Ionization energy is the amount of energy needed to ionize an atom or kick an electron off. Different elements have different ionization energies, which can be calculated using approximations based on quantum mechanics or measured experimentally. Both of these are fairly challenging tasks. Fortunately, however, the periodic table exhibits some simple ionization energy trends. So if you have a group of elements and you want to figure out which has the highest ionization energy, you can often just look at the periodic table to find out.
Locate each of the elements you want to compare on the periodic table. If you have fluorine, sulfur and lithium, for example, fluorine is in column 17, sulfur is in column 16 and lithium is in column 1.
Determine which elements lie highest and farthest to the right. In general, as you go across the periodic table to the right, ionization energies increase. As you go up the periodic table, ionization energies also increase. To continue the example, fluorine lies highest and farthest to the right, so it has the highest ionization energy.
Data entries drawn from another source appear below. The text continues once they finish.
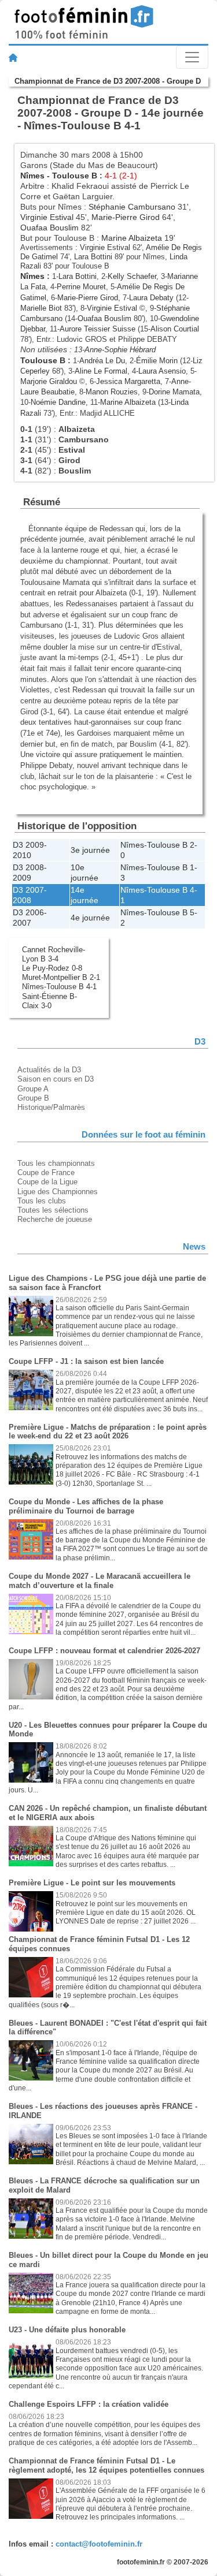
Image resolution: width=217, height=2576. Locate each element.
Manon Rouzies (112, 391)
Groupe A (33, 1088)
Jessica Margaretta (128, 381)
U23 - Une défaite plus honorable (67, 2329)
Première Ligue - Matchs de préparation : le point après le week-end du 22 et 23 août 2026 (108, 1432)
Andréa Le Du (102, 360)
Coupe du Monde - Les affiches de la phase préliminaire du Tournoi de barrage (86, 1506)
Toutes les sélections (53, 1210)
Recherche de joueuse (54, 1219)
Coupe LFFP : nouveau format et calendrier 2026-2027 (104, 1650)
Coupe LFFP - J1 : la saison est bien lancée (86, 1361)
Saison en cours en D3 (55, 1079)
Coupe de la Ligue (47, 1181)
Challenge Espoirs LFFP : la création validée (88, 2404)
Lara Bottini (93, 256)
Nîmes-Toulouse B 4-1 (59, 986)
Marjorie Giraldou (48, 381)
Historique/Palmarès (51, 1107)
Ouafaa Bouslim (49, 227)
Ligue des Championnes (57, 1191)
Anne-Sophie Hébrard (120, 349)
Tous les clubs (41, 1200)
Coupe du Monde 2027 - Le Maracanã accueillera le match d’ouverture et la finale (99, 1581)
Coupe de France (46, 1172)
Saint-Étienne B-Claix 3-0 (49, 1001)
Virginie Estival (46, 217)
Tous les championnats (56, 1163)
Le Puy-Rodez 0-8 (52, 968)
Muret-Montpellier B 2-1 (61, 977)
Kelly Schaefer (132, 276)
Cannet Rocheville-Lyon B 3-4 (53, 954)
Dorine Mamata (174, 391)
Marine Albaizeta (131, 238)
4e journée (90, 917)
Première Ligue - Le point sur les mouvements (92, 1882)
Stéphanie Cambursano (132, 206)
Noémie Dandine (58, 402)
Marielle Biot (41, 308)
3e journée (90, 850)
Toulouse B (74, 175)
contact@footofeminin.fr (99, 2544)
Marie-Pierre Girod (125, 217)
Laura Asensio (162, 371)
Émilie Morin (157, 360)
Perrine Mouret (81, 286)
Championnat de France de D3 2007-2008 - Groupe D (107, 81)
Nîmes (32, 175)
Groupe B (33, 1098)
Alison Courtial (174, 329)
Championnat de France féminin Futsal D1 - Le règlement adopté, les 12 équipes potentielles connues (106, 2465)
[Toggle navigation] (192, 57)
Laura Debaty (151, 297)
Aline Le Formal (101, 371)
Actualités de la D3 (49, 1069)
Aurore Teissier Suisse (97, 329)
Rank the other elements in the group from highest and farthest to the right down to lowest and farthest to the left. This is the order of their ionization energies. To continue the example, fluorine has a higher ionization energy than sulfur, which has a higher ionization energy than lithium.
Notice that hydrogen is something of an anomaly -- its ionization energy lies between that of carbon and nitrogen, but it's usually placed in column 1. If hydrogen is in the group, treat it as though it were between carbon and nitrogen.
These trends, while useful, are broad generalizations with many exceptions. If you need to know the actual ionization energy of an element, it's best to simply look it up -- chemists and physicists have measured and calculated ionization energies for nearly all the elements. The data are widely available.